>> START Extract
The Department of Justice recognizes that the penalty structure and quantity differentials for powder and crack cocaine created by Congress as part of the Anti-Drug Abuse Act of 1986 are seen by many as empirically unsupportable and unfair because of their disparate impact. As this subcommittee knows, since the mid-1990s, there has been a great deal of discussion and debate on this issue. There have been many proposals but little consensus on exactly how these statutes should be changed.
We remain committed to that effort today and are here in a spirit of cooperation to continue working toward a viable solution. We continue to insist upon working together on this issue that we get it right not just for offenders, but also for the law-abiding people whom we are sworn to serve and protect.
It has been said, and certainly it has been my experience, that whereas cocaine powder destroys an individual, crack cocaine destroys a community. The emergence of crack cocaine as the major drug of choice in Charlotte during the late 1980's dramatically transformed the landscape. We saw an epidemic of violence, open-air drug markets, and urban terrorism unlike anything we had experienced previously. The sound of gunfire after dark was not uncommon in some communities. Families were afraid to leave their homes after dark and frightened individuals literally slept in their bathtubs to avoid stray bullets.
I have also seen the dramatic results when federal prosecutors, allied with local law enforcement and community leaders, make a commitment to take back neighborhoods from the gun-toting drug dealers who have laid claim to their communities. The successes of our Project Safe Neighborhoods (PSN) initiatives, combined with Weed & Seed, have literally transformed neighborhoods. In Shelby, North Carolina, for example, federal prosecutions of violent crack-dealing street gangs have slashed the crime rate and have enabled neighborhood groups to begin a community garden, truancy initiatives, and sports programs for young people. Traditional barriers are breaking down, and Shelby is thriving as an open and diverse small southern city. This transformation would not have been possible without an aggressive and collaborative approach to the systemic crack cocaine problem in that community.
>> END Extract
>> START Stored data
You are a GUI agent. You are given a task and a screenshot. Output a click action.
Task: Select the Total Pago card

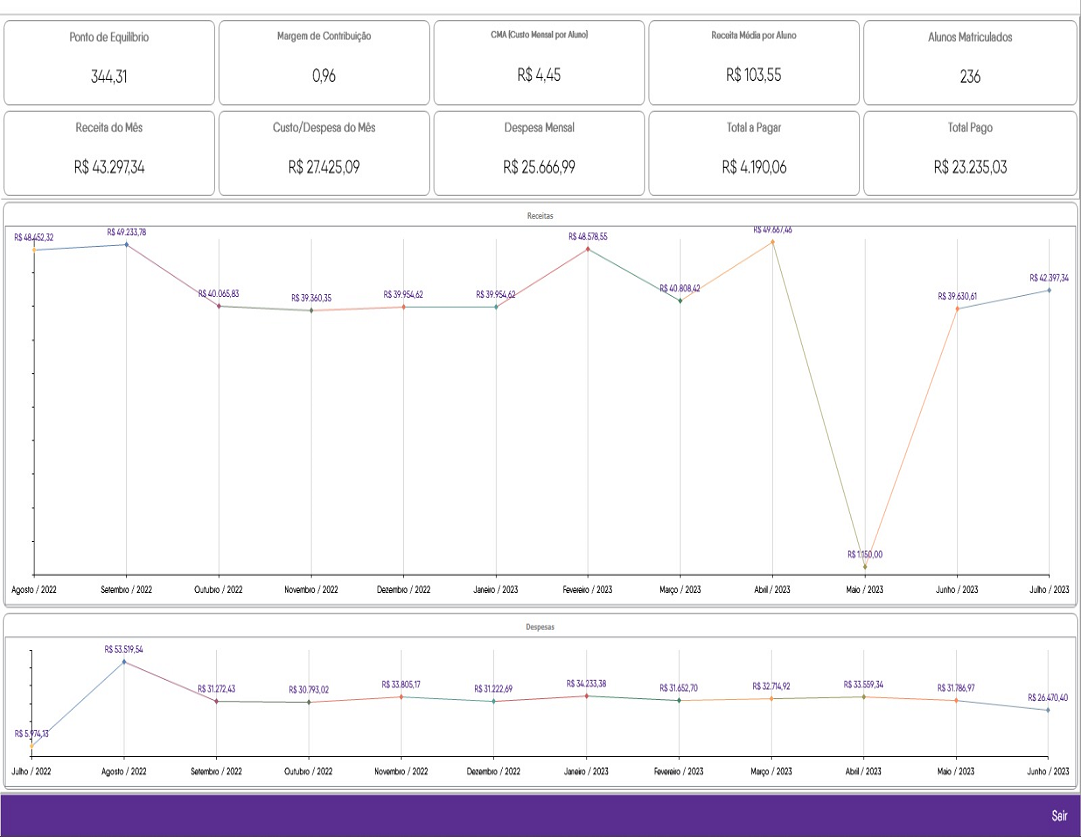[x=969, y=153]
>> END Stored data
* [Job]:
Answer these questions using the text on cocaine sentencing.
(a) Which act of Congress created the penalty structure for powder and crack cocaine?
(b) In which city did crack cocaine become the major drug of choice during the late 1980s?
(c) Which two initiatives does the text say have transformed neighborhoods?
The material shown here was taken from a source separate from the text.

* [Solution to this problem]:
(a) The Anti-Drug Abuse Act of 1986.
(b) Charlotte.
(c) Project Safe Neighborhoods (PSN) and Weed & Seed.